-- BEGIN SUPPLIED TEXT --
By Xinlei Zhang


January may be behind us, but despite its status as the most popular month for divorce, that certainly doesn’t stop us bringing you the latest developments in divorce law throughout the rest of the year.


This article is no exception. Today, we take a look at a common aspect of marriage, prenuptial agreements – commonly known as prenups. This is a topic we have looked at in some detail before. However, this time, we will focus specifically on whether prenuptial agreements can determine the outcome of financial provisions of divorce.


Prenuptial agreements have become more and more popular in recent times. But as you might know, the agreement made between the couple cannot supersede the jurisdiction of the Court to make financial orders under the Matrimonial Causes Act 1973.


So, if you sign a prenuptial agreement, does it prevent the Court from making financial orders which are inconsistent with the terms in your agreement? A recent family remedy case, HD v WB [2023] EWFC 2 considered this very question.


Keep reading to learn more.




In this case, the Wife (W) and Husband (H) started their relationship in 1996 and started living together at around the same time. The relationship broke down in 1999. In 2001, H and W resumed living together and got engaged in 2003. In 2008, they moved to a property in England purchased by W, the purchase was funded by a £4m loan from W’s family trust. Besides this, there was substantial financial support from W’s parents during the relationship, which was derived from W’s family business.
-- END SUPPLIED TEXT --
**THE TASKS:**
1 - In the article on prenuptial agreements, how was the purchase of the couple's property in England in 2008 funded?
2 - Write the next part of the article on prenuptial agreements, picking up after its final sentence.
-- BEGIN STORED DATA --
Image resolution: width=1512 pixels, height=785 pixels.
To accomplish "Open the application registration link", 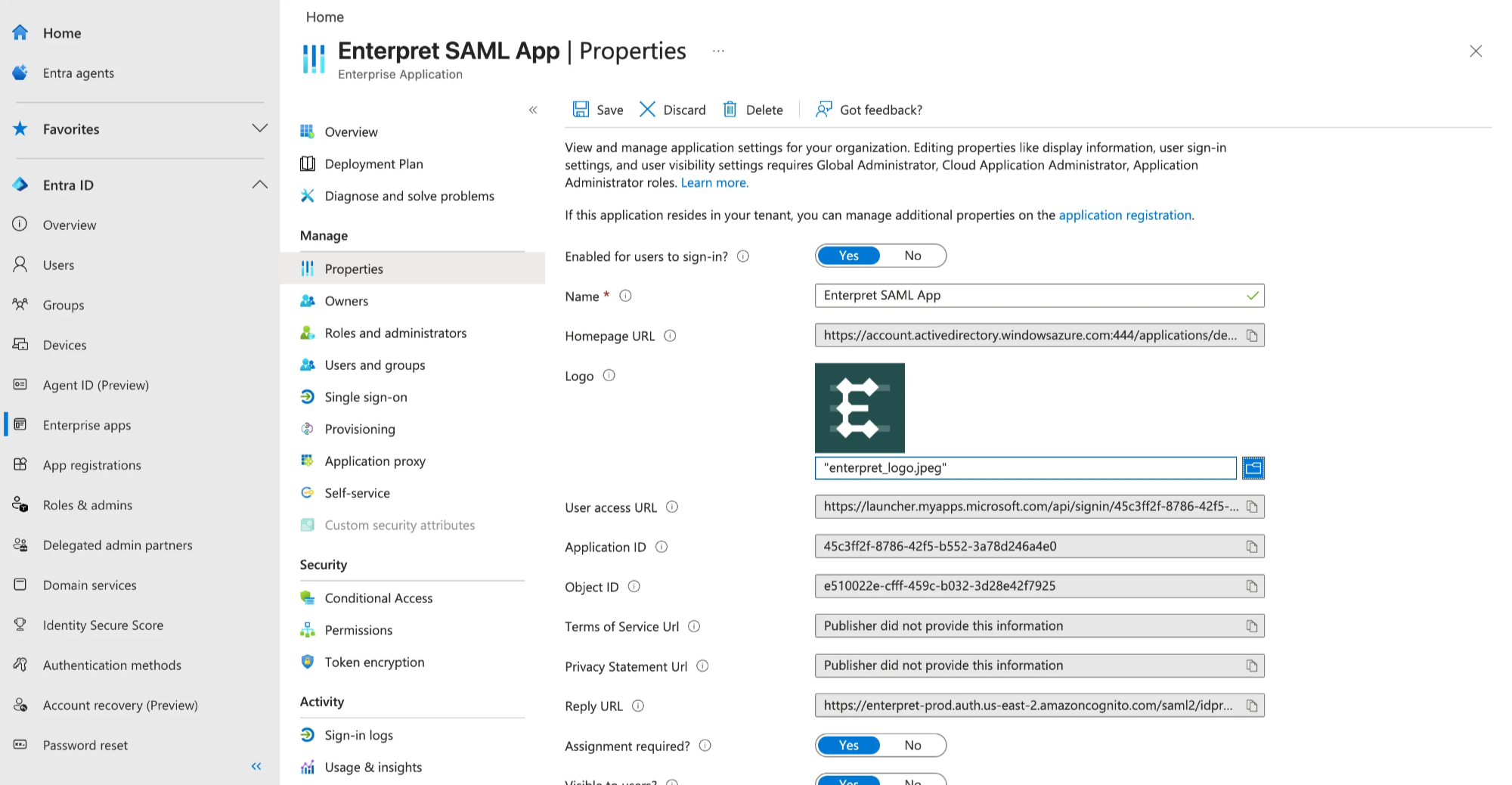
-- END STORED DATA --
**OUTPUTS IN ORDER:**
1 - By a £4m loan from W's family trust.

2 -
On 26 July 2014, H and W got married and signed a pre-nuptial agreement on their wedding day. During the marriage, all assets were held in separate names, but almost all of the assets were held entirely under W’s sole name. This included the family home which was purchased with the sale proceeds of the property mentioned above, some investment properties the W bought and liquid cash and investments in the W’s sole name. The matrimonial pot in total exceeded £43m. The Wife was the main contributor financially, and most family expenses were paid by her. The parties separated in December 2020.


One of the issues, in this case, is about the Pre-Nuptial Agreement entered into by the parties on their wedding day and its relevance when it comes to the appropriate financial provisions. The main agreed terms are 1) W and H wanted to retain their separate property; 2)  The parties’ pre-marital assets under their sole name and assets held in their respective ownership acquired during the marriage by way of gift or inheritance would remain in their beneficial ownership; 3) H had no beneficial interest in the matrimonial home, or any new property which was subsequently purchased with the proceeds thereof; but H shall receive a certain share of the net profit in the family home index linked in accordance with the Retail Prices Index. 4) H is entitled to a sum based on a sliding scale depending on the number of years of marriage.



Is the Pre-Nuptial Agreement valid?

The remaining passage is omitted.